Nobody can instruct an author how to write impressive memoirs. But what Inna Konigsberg wrote about her father Dr. Emmanuel Konigsberg and his teacher Dr. Franz Abramowitz (“Time to remember”, book one) is really unforgettable. Her relatively short story is set against the historical background of the First and Second World wars. The fates of doctors from Byelorussian town of Mozyr in this maelstrom are shown with keen sympathy and deep understanding.
Dr. Abramowitz came from the strong Belarus and Lithuania cultural layer of the nobles-smallholders and his origin predetermined his human and professional growth. Thus his dramatic attempts to make the Tver surgeons society support Beilis during the Beilis case is no wonder as well as his death which resulted from saving a typhoid patient.

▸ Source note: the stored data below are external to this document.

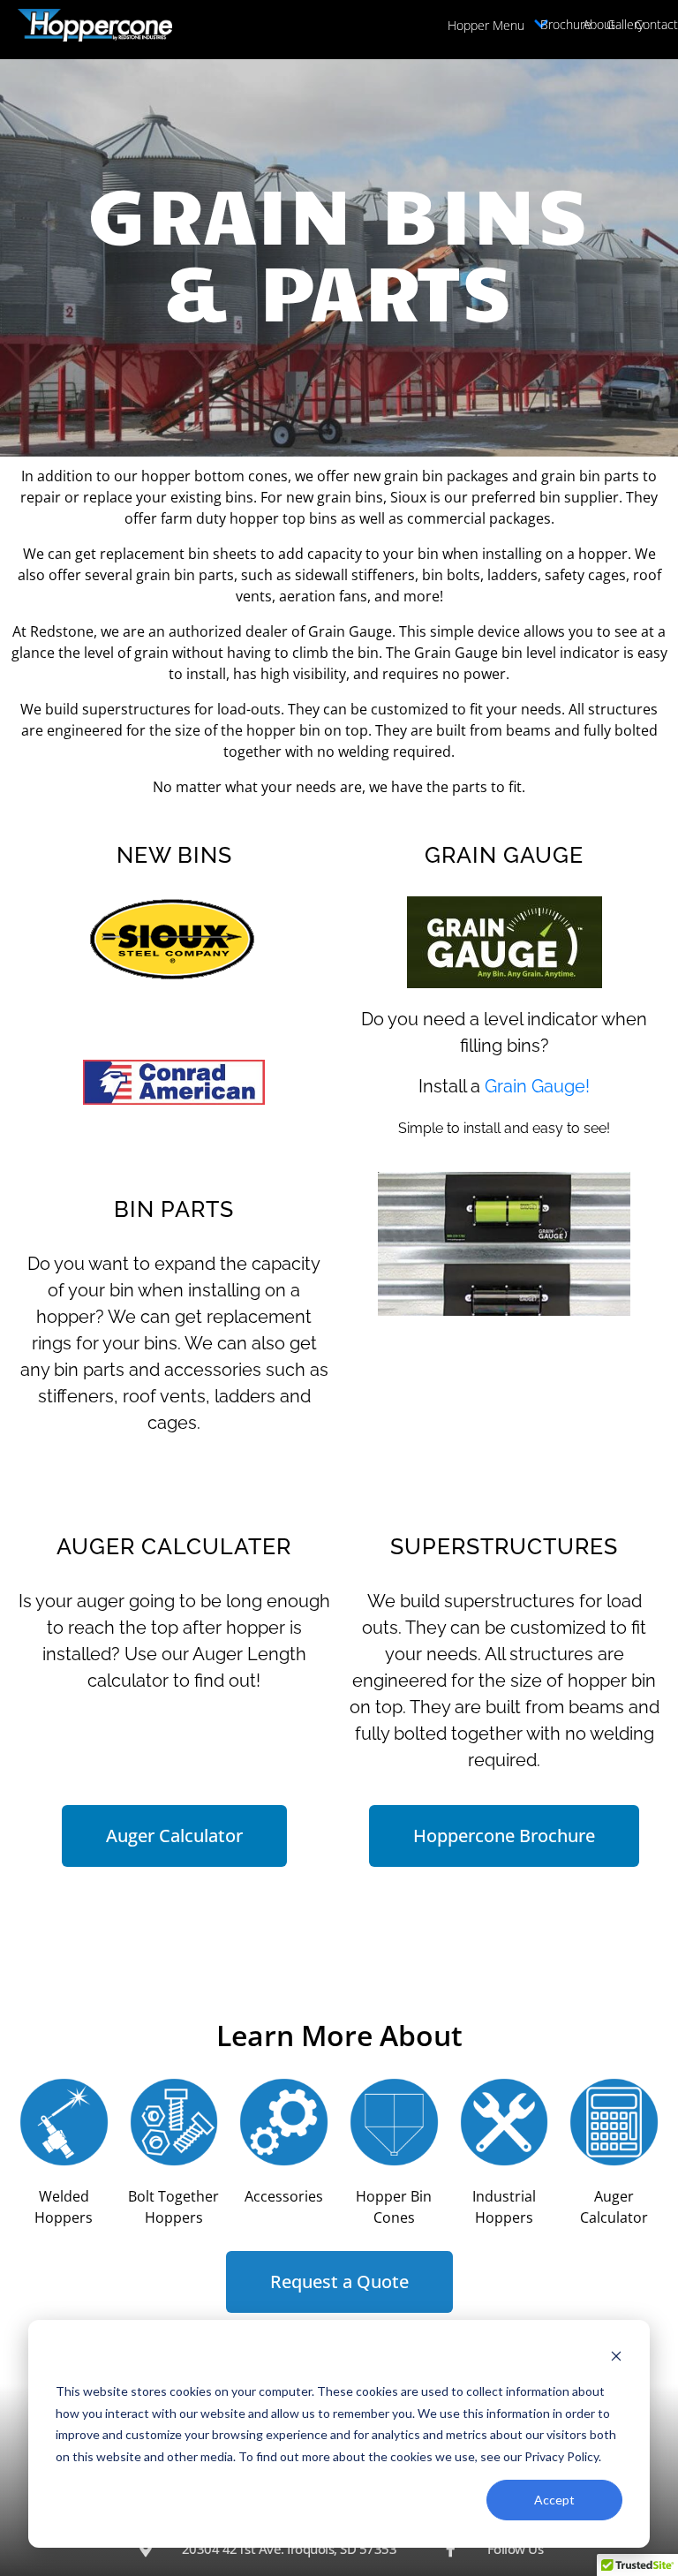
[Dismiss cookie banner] (616, 2358)
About (599, 24)
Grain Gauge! (537, 1086)
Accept (554, 2499)
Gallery (625, 24)
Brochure (565, 24)
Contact (656, 24)
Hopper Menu (486, 25)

The story is full of vivid details and episodes. One of them relates to 1944 when Red Army crossed the German frontier and Dr. Konigsberg couldn’t help informing wounded Nazis officers about it in his excellent German. The reader will also find in it evidences of the notorious “Doctors plot” echo in Belarus and of preparation for Jews deportation before Stalin’s death.
Inna Konigsberg finished her memoirs with the image of old Mozyr. It exists no more but the old hospital house with a turret where her father, Dr. Abramowitz and other wonderful people worked still stands on the mountain.